FRAGMENTO DEL DOCUMENTO
--

Es aconsejable que los niños, desde muy pequeños estén en contacto con el mundo de los libros, de lo contrario difícilmente despertaremos en ellos, el amor por la lectura. Los cuentos fomentan la imaginación, sobre todo si son narrados, por el clima mágico y afectivo que la propia narración genera, es un buen momento para acercarse y compartir tiempo con los pequeños. Al escucharlos, el niño va creando imá mentales que desarrollan su creatividad y fantasía. Recordemos que aquel niño que se acostumbra a escuchar cuentos, más tarde los buscará en los libros.

¿Cómo seleccionamos un libro?

Es necesario tener en cuenta la edad, por el uso de pa­labras o de imágenes. En los más chiquitos, el uso de palabras o frases repetitivas pueden ser identificadas con facilidad y le producen un enorme placer. Aquellos textos en rima los hacen previsibles y son fuente de gozo por el sonido armónico que produce al narrarlos. Además de introducir y acompañar el reconocimiento del cuerpo u objeto, permiten la anticipación y el juego lingüístico.

--

LOS DATOS

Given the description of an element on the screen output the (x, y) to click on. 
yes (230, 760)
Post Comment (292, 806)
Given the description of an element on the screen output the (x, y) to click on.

--

QUÉ HACER
• A. Según el texto sobre los niños y la lectura, ¿qué hará más tarde el niño que se acostumbra a escuchar cuentos?
• B. Transcribe del texto sobre los niños y la lectura la parte que abre con las palabras que contienen "Es aconsejable que" y cierra con "seleccionamos un libro?".
• C. Continúa el texto sobre los niños y la lectura a partir de su última oración.
Las líneas no hacen falta para resolver nada.

RESPUESTAS POR PUNTO
• A. Los buscará en los libros.

• B.
Es aconsejable que los niños, desde muy pequeños estén en contacto con el mundo de los libros, de lo contrario difícilmente despertaremos en ellos, el amor por la lectura. Los cuentos fomentan la imaginación, sobre todo si son narrados, por el clima mágico y afectivo que la propia narración genera, es un buen momento para acercarse y compartir tiempo con los pequeños. Al escucharlos, el niño va creando imá mentales que desarrollan su creatividad y fantasía. Recordemos que aquel niño que se acostumbra a escuchar cuentos, más tarde los buscará en los libros.

¿Cómo seleccionamos un libro?

• C.
También es importante que consideremos las imágenes que presenta el libro: estas tienen que ser comprensibles para la edad. Los libros que llamamos “imaginativos” son aquellos con imágenes sueltas, sin conexión entre sí, que sirven entre otras cosas, para mirar, jugar y nombrar. Los libros “informativos” acercan al niño un mundo más complejo y amplio, invitándolos a explorar y descubrir la naturaleza, la ciudad, los colores. El cuento es tan importante como la canción de cuna, permite a los niños entrar en el reino de la fantasía.